What you will do | Under this line sits a listing. Repeat exactly and only its lines from the one holding "Given: View Allowed threats" through the one holding "Click the Metacritic logo icon"; skip pictures.
Records shown below:
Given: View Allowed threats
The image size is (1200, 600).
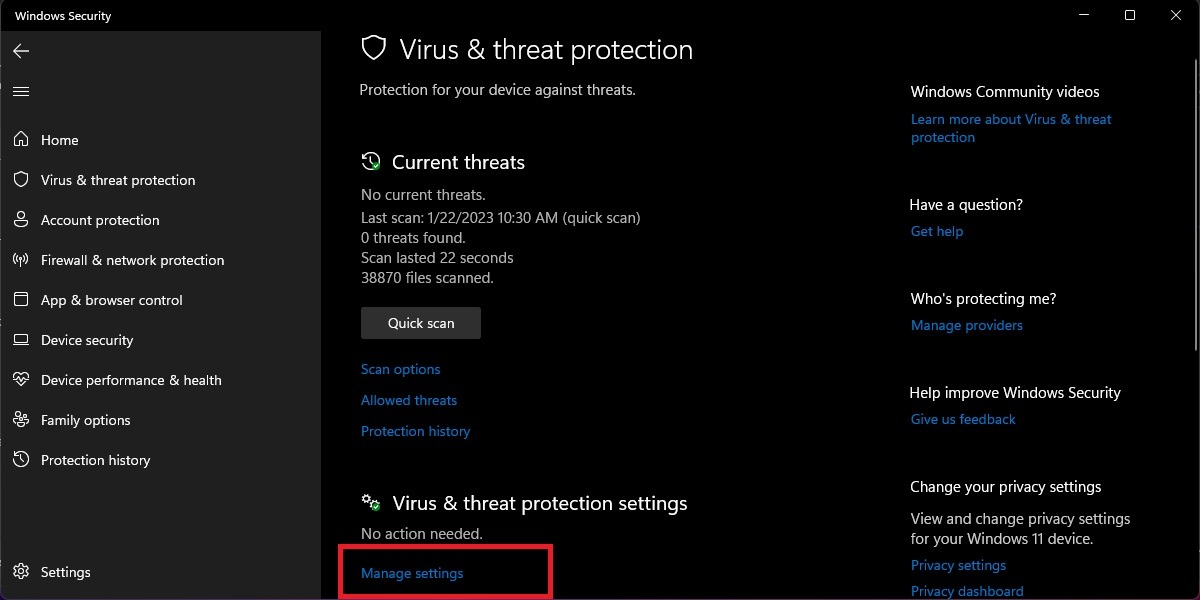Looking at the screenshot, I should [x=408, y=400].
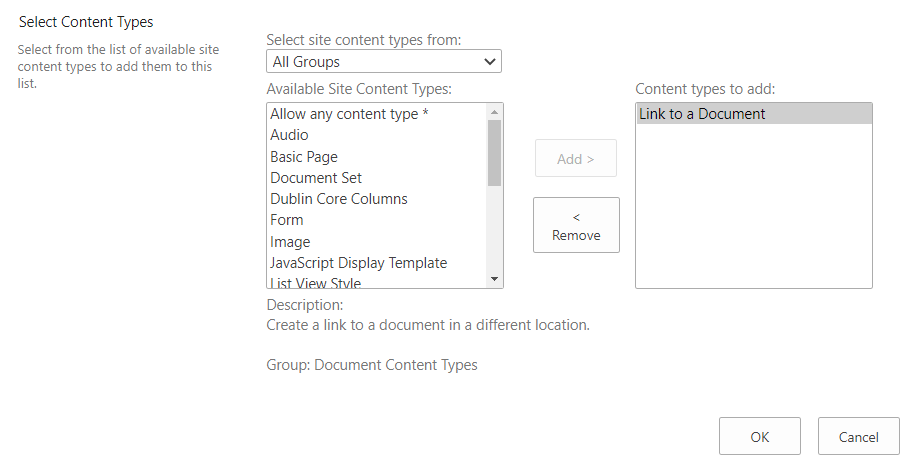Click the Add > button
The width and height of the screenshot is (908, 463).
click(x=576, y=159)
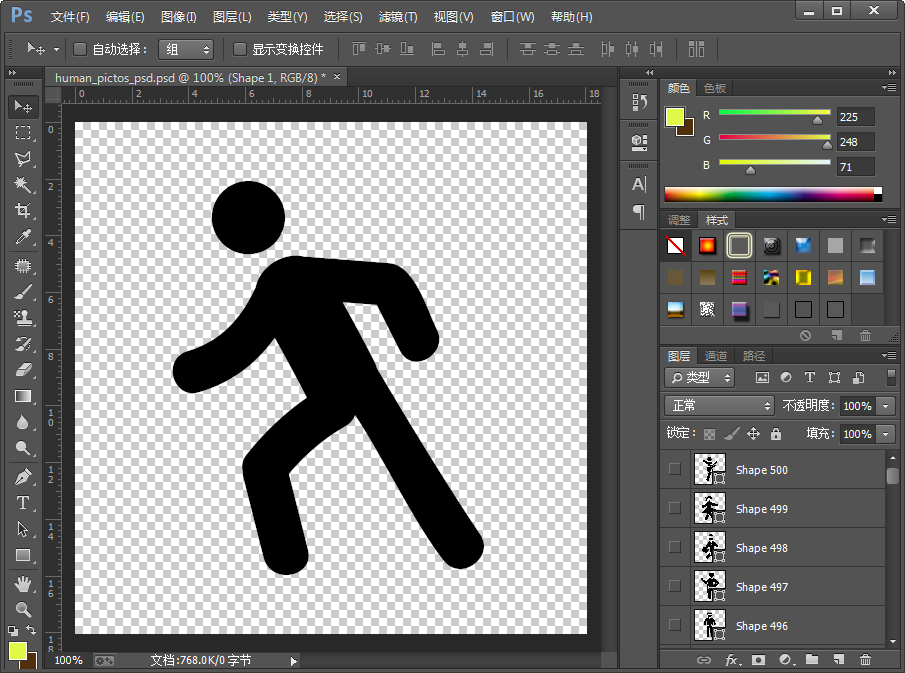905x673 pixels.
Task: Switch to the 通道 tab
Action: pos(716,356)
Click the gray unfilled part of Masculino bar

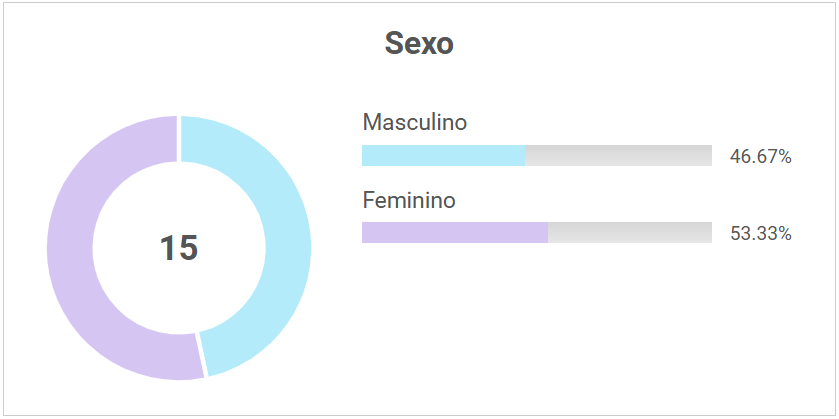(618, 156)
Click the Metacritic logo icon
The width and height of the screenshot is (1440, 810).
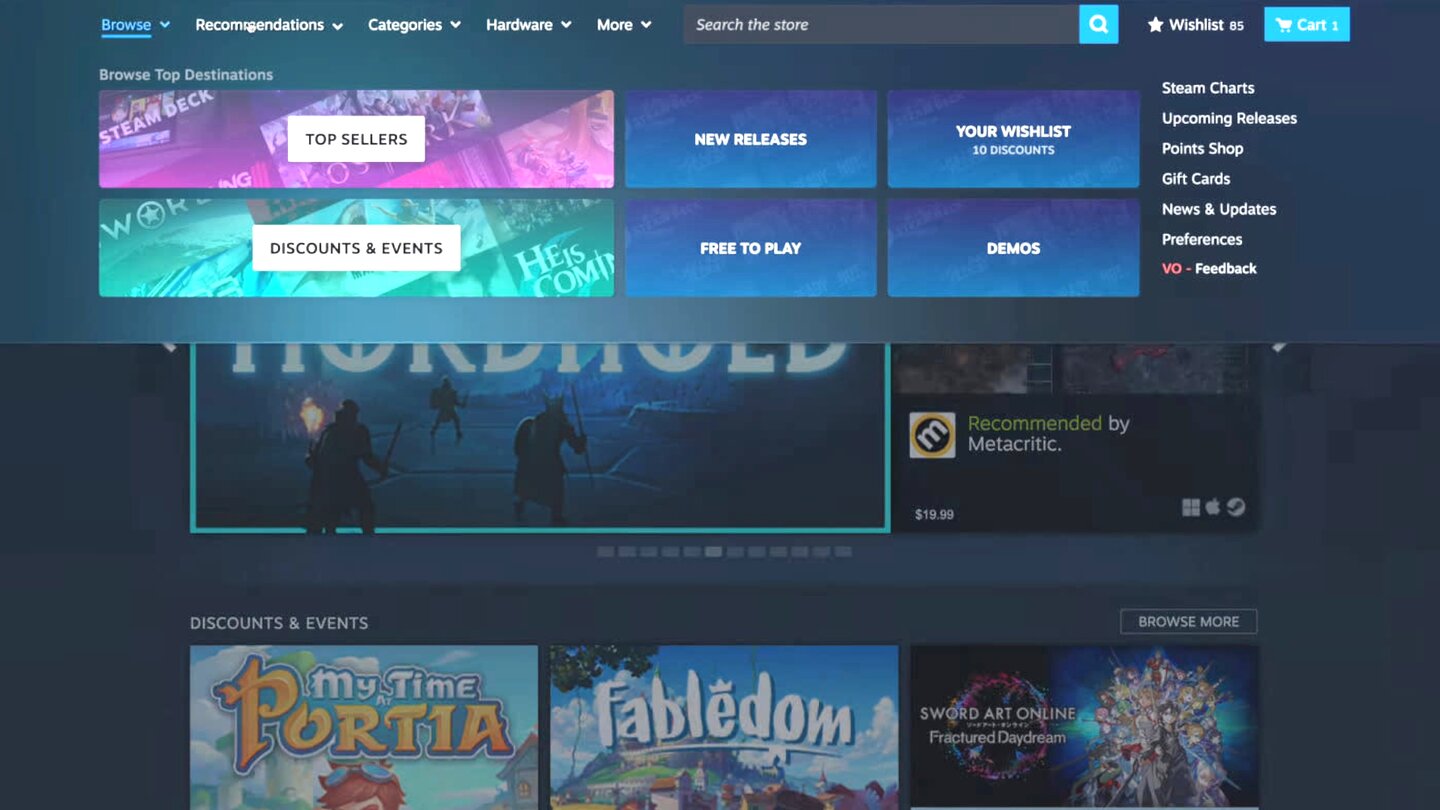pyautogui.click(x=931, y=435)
End of Records shown.
Records shown below:
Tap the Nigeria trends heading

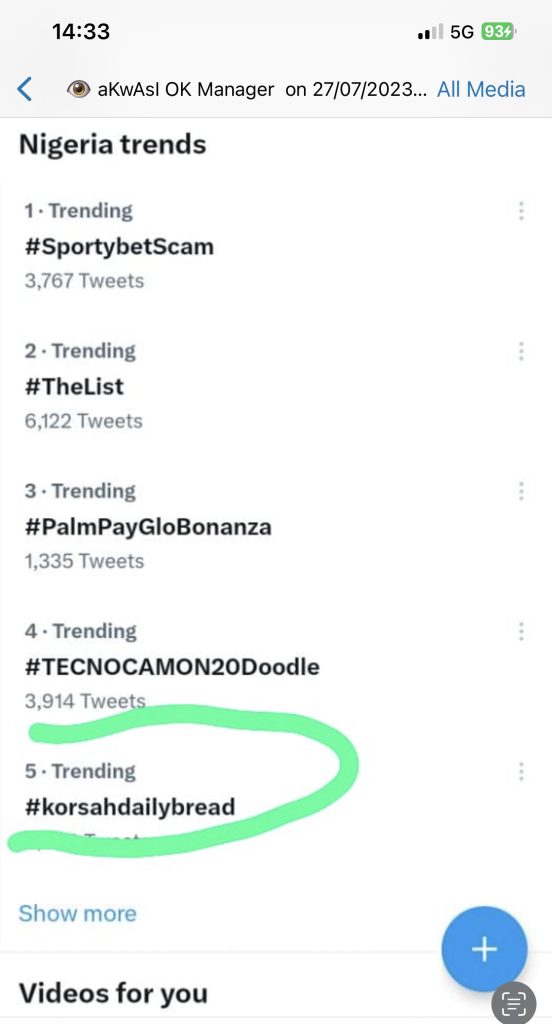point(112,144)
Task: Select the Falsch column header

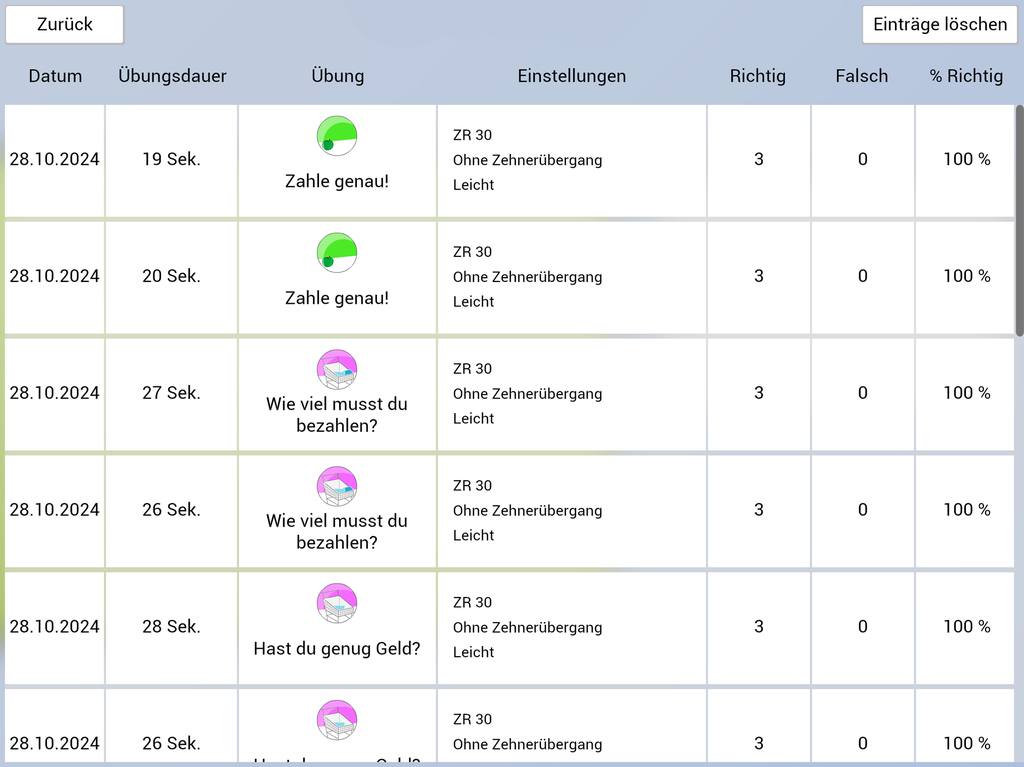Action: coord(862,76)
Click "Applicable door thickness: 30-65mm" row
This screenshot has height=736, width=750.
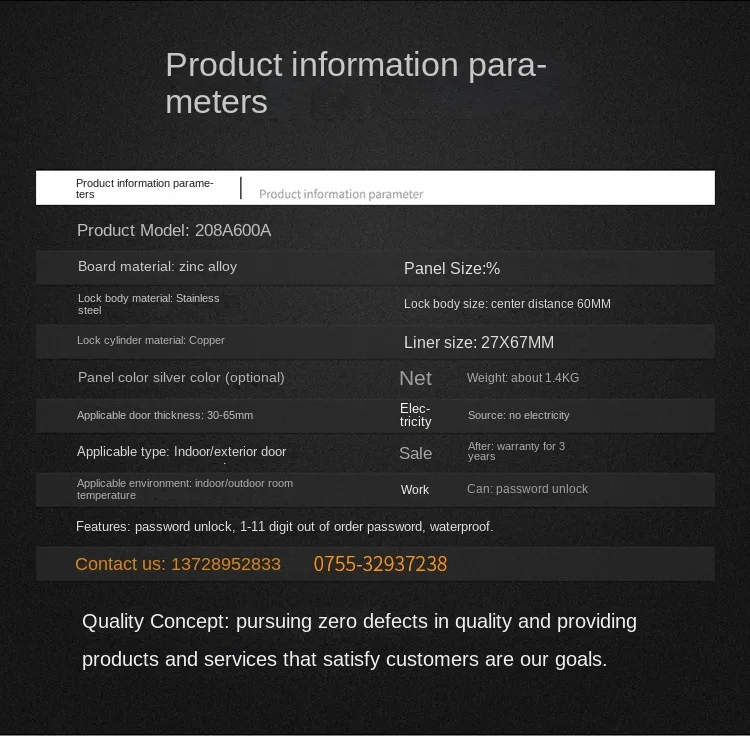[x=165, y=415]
End of Records shown.
Records shown below:
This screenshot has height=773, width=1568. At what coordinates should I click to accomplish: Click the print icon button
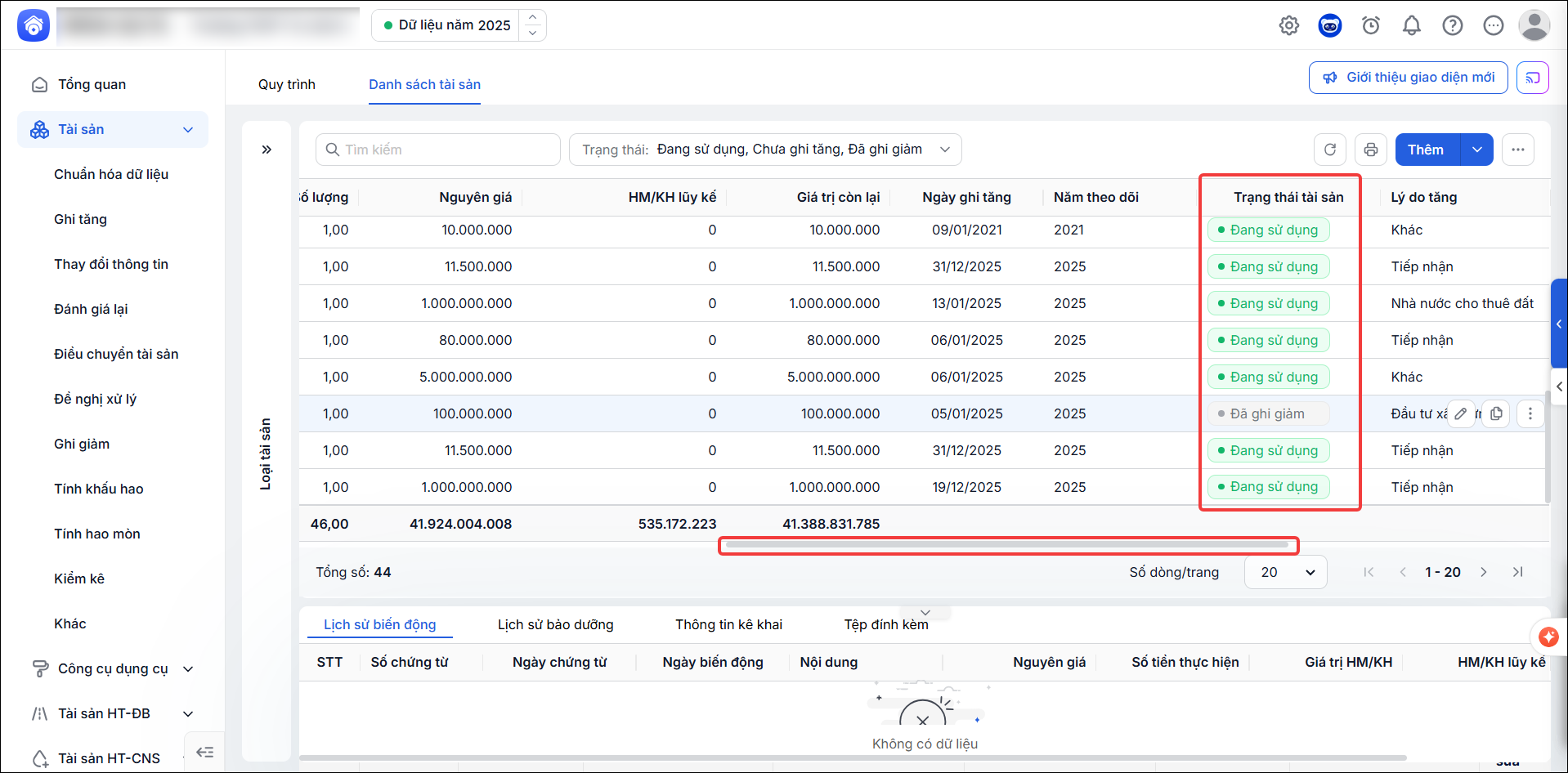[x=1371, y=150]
End of Records shown.
Result of this task |
Given: View Allowed threats
The image size is (1200, 600).
Looking at the screenshot, I should [x=408, y=400].
Click the Add > button
The width and height of the screenshot is (908, 463).
click(x=576, y=159)
905x673 pixels.
Task: Switch to the 通道 tab
Action: pos(716,356)
Click the gray unfilled part of Masculino bar

(618, 156)
Click the Metacritic logo icon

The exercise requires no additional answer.